## Exercise passage
==================================================
Thessaloniki The twenty people watching “The Organizer” documentary screening in the classroom at the Aristotle University in Thessaloniki, Greece, were all either PhD candidates in political science or professors. They began with a good, open-minded attitude and were friendly and tolerant as we worked to get the pieces together at the last minute. We had experienced our usual snafus at the airport of missing each other in the waiting area for several hours, so by the time I taxied to the university with help from a mutual friend in Brussels transcribing the location for me from the flyer, we hardly rendezvoused at the stated start time.
Though the script had been translated into Greek, the technical transfer of captions into the documentary didn’t really get done, so everyone had to make their way through the film in English. The professor was convinced this would not be a huge issue, and perhaps it was not at least for some. One woman before the meeting said she was actually from Bennington, Vermont though she had been in Greece for years. Another, surprisingly, had spent a year in high school in Shreveport, Louisiana, and had traveled in Texas, and she thought it likely in Arkansas as well.
Nonetheless, the Q&A section that I live for was difficult. No small part of it was likely on me. Having been up for almost 36 hours straight, I was likely less patient than usual and certainly not at the top of my game.
The political science students were earnest. They wanted to believe that there might have been a magic bullet that could have saved ACORN when it was under attack in the United States eight and nine years ago.
One asked whether we were familiar with other kinds of currency systems that might have allowed ACORN to avoid the “capitalist” system and cited various small-scale examples of experiments with alternative cash-credit programs. In answering I said I was familiar with some of the trials, and even nodded knowingly to the woman from Vermont that I thought some of them were in that state, but that, frankly, that had been outside the scope of an organization like ACORN, regardless of its size.
==================================================
## Information shown
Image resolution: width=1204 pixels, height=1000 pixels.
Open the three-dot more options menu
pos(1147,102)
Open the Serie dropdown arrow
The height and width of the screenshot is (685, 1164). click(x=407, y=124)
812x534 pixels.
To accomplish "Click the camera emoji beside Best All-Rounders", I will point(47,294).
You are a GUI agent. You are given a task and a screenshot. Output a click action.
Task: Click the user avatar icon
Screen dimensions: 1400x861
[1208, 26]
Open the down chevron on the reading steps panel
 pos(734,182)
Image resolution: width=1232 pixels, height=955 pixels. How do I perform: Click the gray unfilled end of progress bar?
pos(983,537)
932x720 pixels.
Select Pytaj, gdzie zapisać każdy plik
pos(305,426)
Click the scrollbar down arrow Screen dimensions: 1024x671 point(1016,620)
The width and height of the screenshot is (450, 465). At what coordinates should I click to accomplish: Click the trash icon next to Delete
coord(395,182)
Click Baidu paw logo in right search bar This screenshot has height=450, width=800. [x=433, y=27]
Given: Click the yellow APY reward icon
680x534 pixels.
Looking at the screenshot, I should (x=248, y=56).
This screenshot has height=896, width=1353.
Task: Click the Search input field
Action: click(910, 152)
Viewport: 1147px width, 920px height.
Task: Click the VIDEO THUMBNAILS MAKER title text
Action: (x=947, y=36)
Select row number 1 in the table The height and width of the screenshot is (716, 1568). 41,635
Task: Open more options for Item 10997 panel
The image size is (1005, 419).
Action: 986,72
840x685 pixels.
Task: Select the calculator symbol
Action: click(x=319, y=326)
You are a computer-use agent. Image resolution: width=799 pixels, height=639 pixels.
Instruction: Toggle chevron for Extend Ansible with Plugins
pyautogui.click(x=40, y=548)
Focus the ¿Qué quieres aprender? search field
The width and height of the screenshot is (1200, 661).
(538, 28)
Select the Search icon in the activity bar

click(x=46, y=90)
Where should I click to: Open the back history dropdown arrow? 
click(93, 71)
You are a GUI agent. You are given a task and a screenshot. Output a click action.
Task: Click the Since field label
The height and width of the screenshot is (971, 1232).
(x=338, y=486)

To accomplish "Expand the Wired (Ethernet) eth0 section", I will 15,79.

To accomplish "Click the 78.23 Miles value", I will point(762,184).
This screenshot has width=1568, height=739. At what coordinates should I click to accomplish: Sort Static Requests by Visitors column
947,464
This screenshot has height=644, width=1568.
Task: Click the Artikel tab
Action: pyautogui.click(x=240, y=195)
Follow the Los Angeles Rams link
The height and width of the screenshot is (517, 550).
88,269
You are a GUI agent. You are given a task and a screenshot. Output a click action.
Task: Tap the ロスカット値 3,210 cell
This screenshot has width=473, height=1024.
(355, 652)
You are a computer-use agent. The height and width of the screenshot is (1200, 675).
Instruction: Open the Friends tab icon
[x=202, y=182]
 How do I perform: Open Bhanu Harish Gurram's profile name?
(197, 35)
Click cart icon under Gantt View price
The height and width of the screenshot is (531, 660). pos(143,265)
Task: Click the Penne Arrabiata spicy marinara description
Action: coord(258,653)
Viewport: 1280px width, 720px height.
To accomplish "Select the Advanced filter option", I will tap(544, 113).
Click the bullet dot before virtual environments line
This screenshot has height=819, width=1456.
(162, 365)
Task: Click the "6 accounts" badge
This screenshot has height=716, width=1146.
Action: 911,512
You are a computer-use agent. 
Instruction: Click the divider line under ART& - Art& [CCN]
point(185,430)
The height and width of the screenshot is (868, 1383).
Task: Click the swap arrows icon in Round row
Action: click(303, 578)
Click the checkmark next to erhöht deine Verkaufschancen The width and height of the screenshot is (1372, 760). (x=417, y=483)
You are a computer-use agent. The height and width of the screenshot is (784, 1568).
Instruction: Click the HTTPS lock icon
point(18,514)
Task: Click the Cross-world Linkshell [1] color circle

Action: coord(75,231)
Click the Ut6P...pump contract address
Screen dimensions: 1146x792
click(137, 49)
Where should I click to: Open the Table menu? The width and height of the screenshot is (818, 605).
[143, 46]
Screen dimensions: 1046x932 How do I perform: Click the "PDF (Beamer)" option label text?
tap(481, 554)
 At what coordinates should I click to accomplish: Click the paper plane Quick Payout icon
==================================================
## Requirement 1
According to the account of the Thessaloniki screening, how many people watched the documentary in the classroom?
## Requirement 2
Rewrite the part of the Thessaloniki screening account starting with "Though the script" and going on through "Arkansas as well.", and swap "Bennington" for "Burlington".
The records were taken from a separate source.

## Exercise output 1
Twenty people watched it.

## Exercise output 2
Though the script had been translated into Greek, the technical transfer of captions into the documentary didn’t really get done, so everyone had to make their way through the film in English. The professor was convinced this would not be a huge issue, and perhaps it was not at least for some. One woman before the meeting said she was actually from Burlington, Vermont though she had been in Greece for years. Another, surprisingly, had spent a year in high school in Shreveport, Louisiana, and had traveled in Texas, and she thought it likely in Arkansas as well.